The Challenge
The founder had built a B2B SaaS product over five years and reached £2.3M ARR. At the UK's 25% corporate tax rate, his company was paying over £300k per year in corporation tax on profits almost entirely derived from proprietary software. The cost of doing business in the UK was becoming unsustainable, and his CFO flagged that a tax restructuring exercise was overdue before a potential exit.
The Solution
Nexora structured a Cyprus operating company to own the qualifying IP under the Cyprus IP Box regime, which taxes qualifying IP income at an effective rate of approximately 3.7% (2.5% / 80% nexus fraction).
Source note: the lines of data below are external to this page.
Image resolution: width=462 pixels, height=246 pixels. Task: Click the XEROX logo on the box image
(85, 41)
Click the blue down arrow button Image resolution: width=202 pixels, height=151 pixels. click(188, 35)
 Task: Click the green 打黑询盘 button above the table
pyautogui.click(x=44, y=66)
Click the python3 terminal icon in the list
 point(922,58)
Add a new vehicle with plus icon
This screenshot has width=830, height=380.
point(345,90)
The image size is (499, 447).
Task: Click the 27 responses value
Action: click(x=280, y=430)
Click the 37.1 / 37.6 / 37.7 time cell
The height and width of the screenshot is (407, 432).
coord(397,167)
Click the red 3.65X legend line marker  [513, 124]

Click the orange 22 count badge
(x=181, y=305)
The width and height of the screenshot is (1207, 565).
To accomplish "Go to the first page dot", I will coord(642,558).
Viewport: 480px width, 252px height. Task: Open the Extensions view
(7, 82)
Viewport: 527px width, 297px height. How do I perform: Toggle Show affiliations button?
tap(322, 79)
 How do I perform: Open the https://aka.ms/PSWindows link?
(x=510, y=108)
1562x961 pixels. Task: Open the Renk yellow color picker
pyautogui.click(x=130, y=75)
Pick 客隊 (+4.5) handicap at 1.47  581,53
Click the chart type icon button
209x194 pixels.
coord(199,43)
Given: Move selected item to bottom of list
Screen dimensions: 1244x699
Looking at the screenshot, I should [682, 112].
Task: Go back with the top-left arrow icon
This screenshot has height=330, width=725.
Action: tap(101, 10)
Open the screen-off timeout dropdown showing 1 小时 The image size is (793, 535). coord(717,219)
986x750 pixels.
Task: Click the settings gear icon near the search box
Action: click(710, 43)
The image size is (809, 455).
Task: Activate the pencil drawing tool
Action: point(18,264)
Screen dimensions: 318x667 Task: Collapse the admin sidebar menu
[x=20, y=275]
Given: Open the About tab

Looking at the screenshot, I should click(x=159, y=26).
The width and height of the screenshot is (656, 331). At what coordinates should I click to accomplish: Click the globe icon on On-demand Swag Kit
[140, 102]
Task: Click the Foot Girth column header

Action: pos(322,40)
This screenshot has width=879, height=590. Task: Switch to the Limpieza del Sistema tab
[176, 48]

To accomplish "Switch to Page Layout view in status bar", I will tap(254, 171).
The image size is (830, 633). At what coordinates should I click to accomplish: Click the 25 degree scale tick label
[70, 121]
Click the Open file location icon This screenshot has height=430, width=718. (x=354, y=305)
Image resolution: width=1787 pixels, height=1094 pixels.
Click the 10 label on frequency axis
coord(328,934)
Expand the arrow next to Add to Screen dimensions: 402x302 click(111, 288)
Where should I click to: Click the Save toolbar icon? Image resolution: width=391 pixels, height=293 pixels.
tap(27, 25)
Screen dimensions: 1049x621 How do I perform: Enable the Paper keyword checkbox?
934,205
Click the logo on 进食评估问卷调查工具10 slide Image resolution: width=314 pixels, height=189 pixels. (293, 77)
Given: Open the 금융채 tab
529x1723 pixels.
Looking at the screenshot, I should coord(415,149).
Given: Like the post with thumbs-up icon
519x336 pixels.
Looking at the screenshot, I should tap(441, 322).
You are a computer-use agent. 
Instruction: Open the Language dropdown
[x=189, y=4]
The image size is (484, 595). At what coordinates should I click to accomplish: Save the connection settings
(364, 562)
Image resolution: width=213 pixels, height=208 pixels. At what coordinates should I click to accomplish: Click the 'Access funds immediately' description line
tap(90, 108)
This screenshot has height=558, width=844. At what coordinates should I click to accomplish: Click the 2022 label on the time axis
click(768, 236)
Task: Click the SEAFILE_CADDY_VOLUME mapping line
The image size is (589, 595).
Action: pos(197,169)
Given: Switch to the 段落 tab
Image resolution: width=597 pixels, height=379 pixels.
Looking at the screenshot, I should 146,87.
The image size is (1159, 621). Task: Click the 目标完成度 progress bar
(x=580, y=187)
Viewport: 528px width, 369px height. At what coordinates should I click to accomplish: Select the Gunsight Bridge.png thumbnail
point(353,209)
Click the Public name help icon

A transitional IP transfer agreement was prepared in compliance with OECD transfer pricing guidelines, and the founder relocated to Cyprus to establish tax residency under the Non-Dom scheme.
The Outcome
The restructuring reduced the effective tax rate on IP profits from 25% to approximately 3.7%, representing annual tax savings of over €250,000 at current profit levels. The founder also qualified for Cyprus Non-Dom status, meaning any future dividend distributions from the Cyprus company are entirely exempt from Special Defence Contribution. With a planned exit within three years, the projected total saving over the holding period exceeds €1.2M.
“The combination of the IP Box and Non-Dom status completely changed the economics of our exit. Nexora explained the structure clearly, managed the whole process remotely, and everything was done in under six weeks.”